**BRIEF**. Retype all entries exactly, skipping pictures.

Data entries:
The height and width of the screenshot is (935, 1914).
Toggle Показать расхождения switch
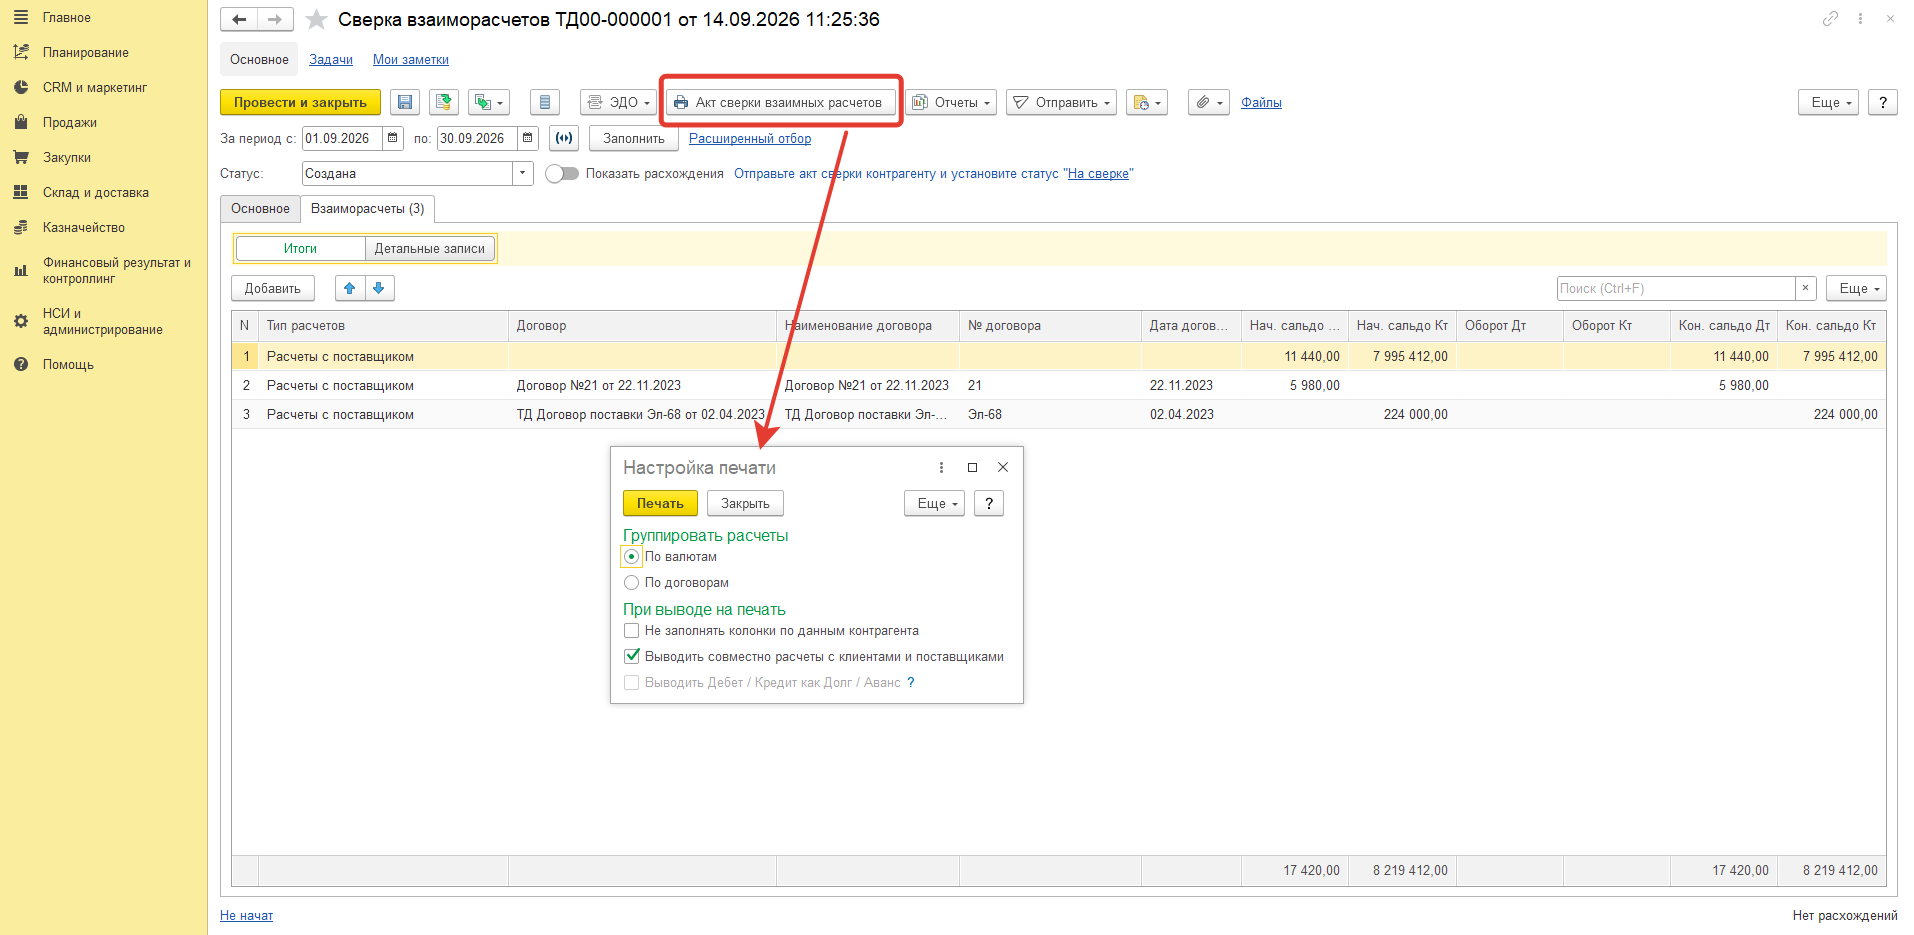pos(562,173)
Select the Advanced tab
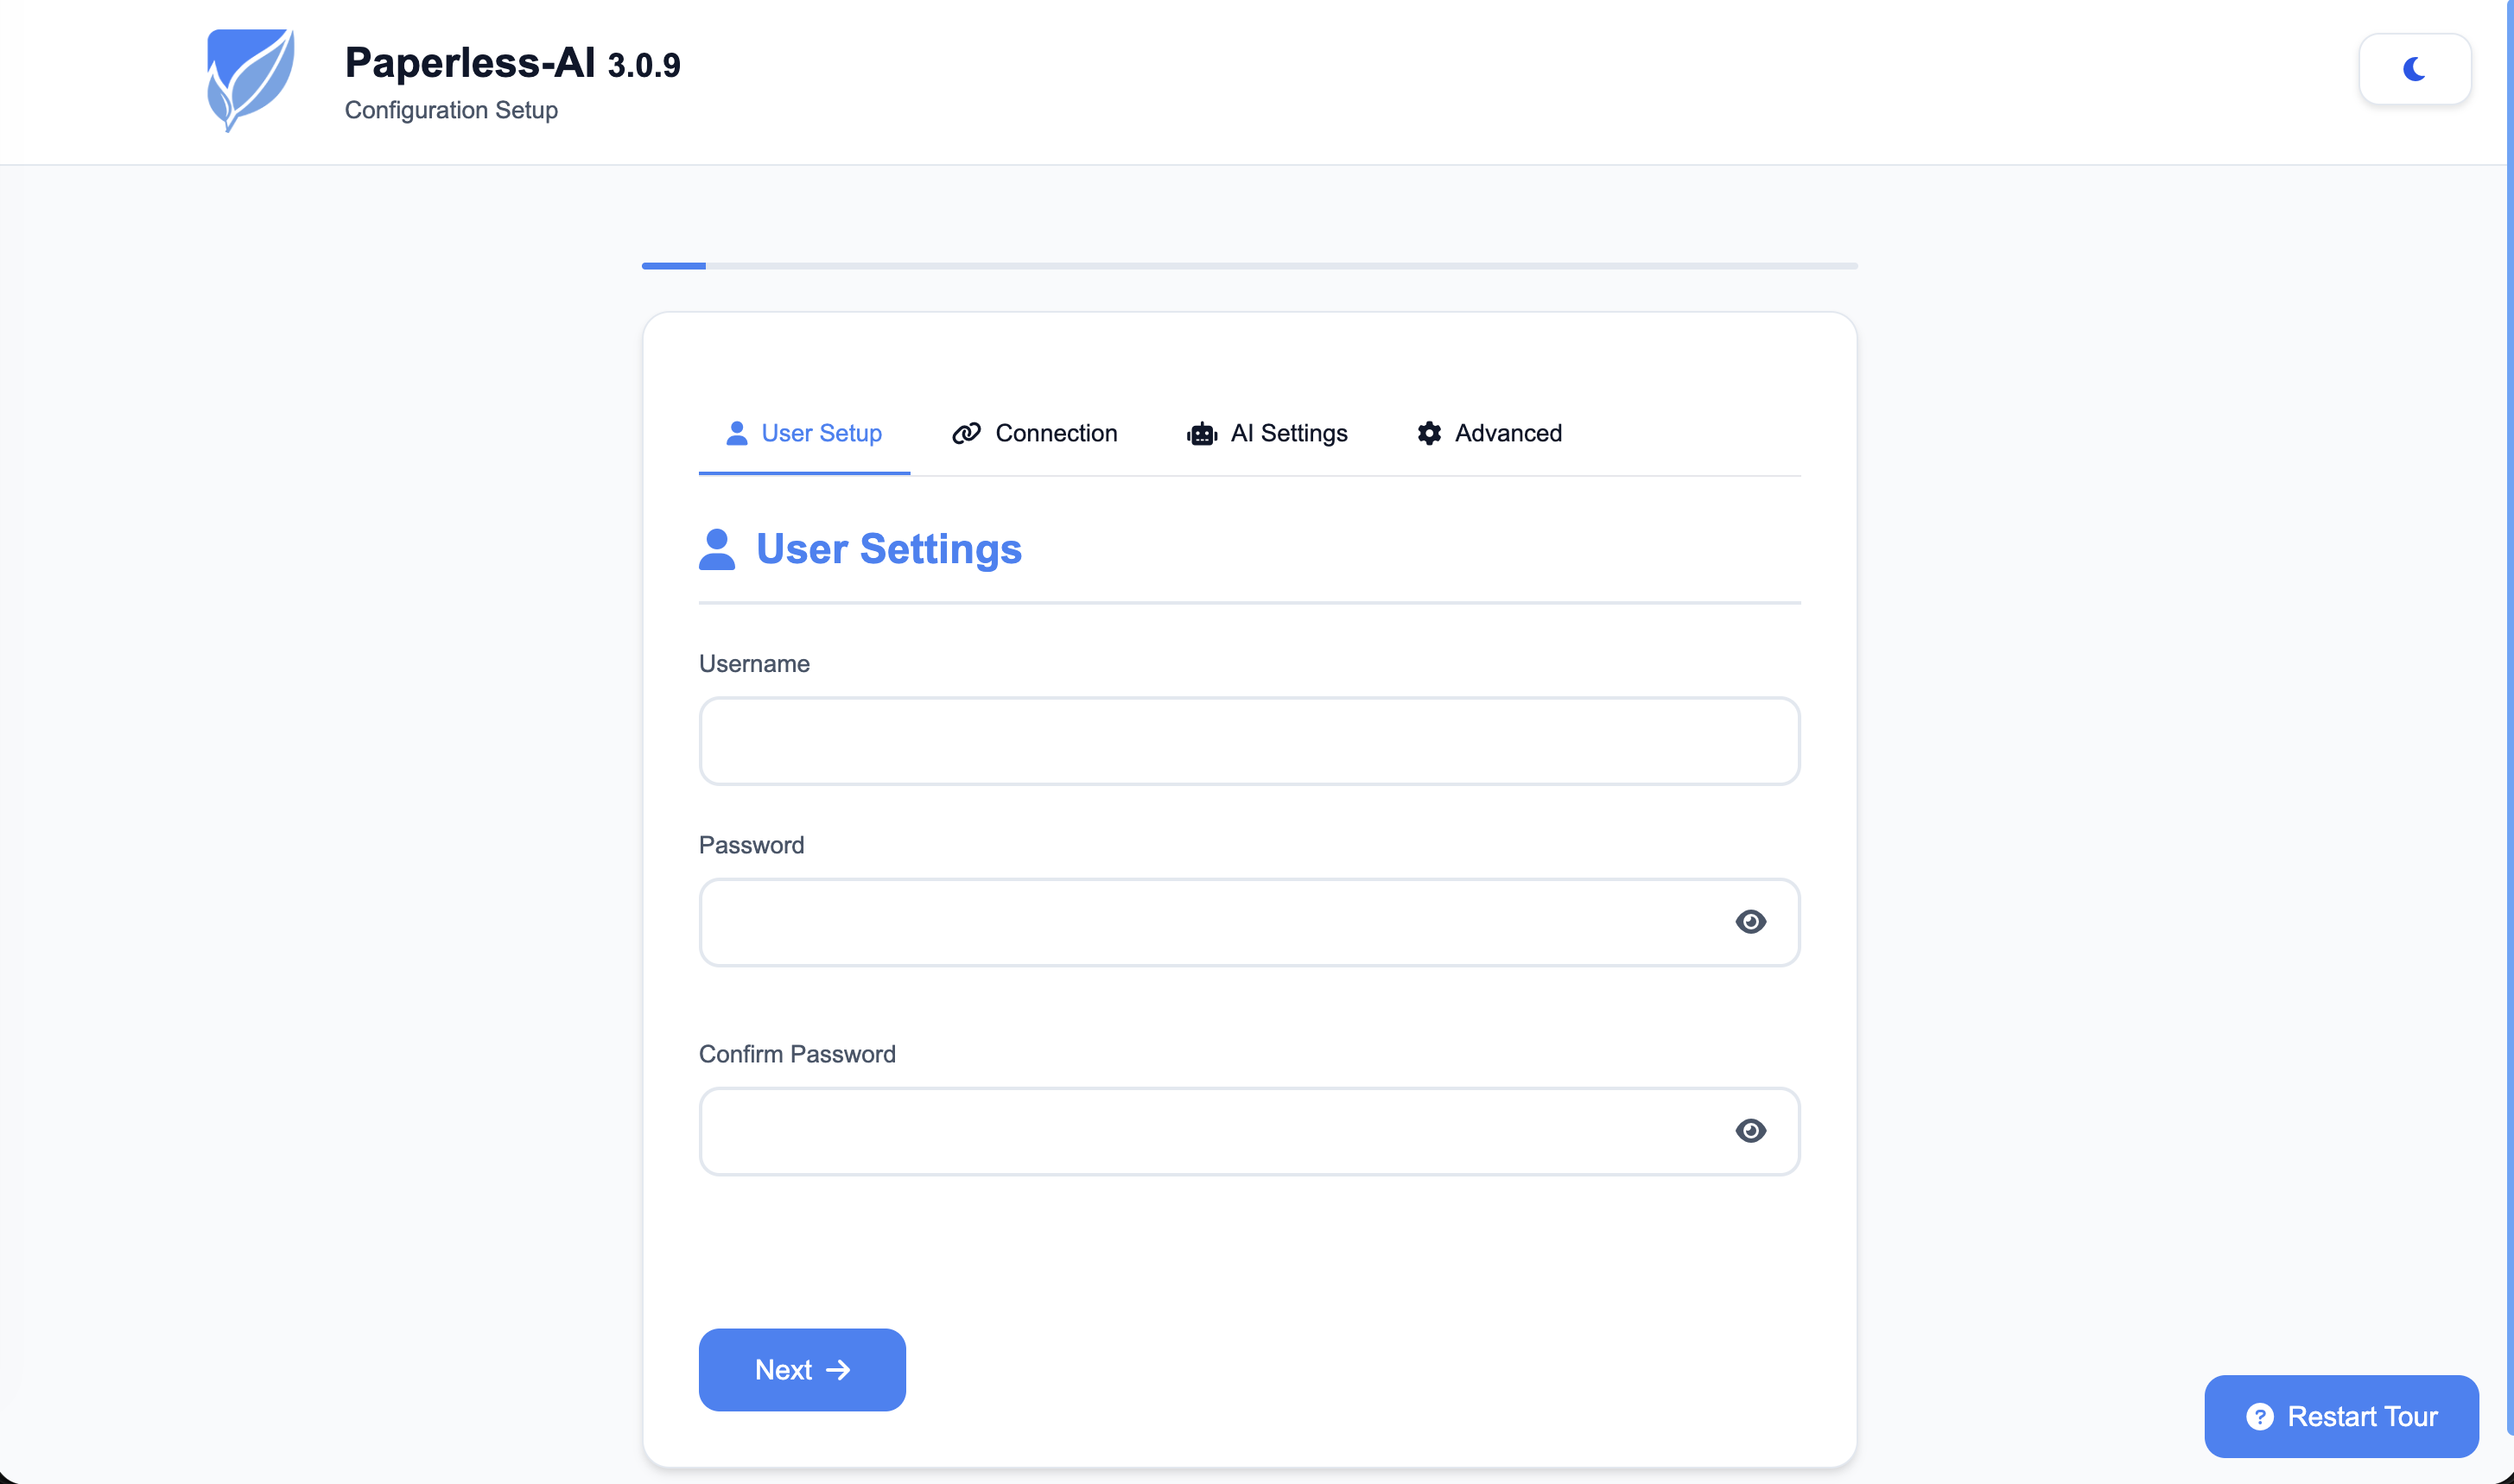The width and height of the screenshot is (2514, 1484). click(x=1489, y=433)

**EXPECTED OUTPUT**.
The height and width of the screenshot is (935, 1914).
Toggle Показать расхождения switch
pos(562,173)
Select the Advanced tab
The width and height of the screenshot is (2514, 1484). click(x=1489, y=433)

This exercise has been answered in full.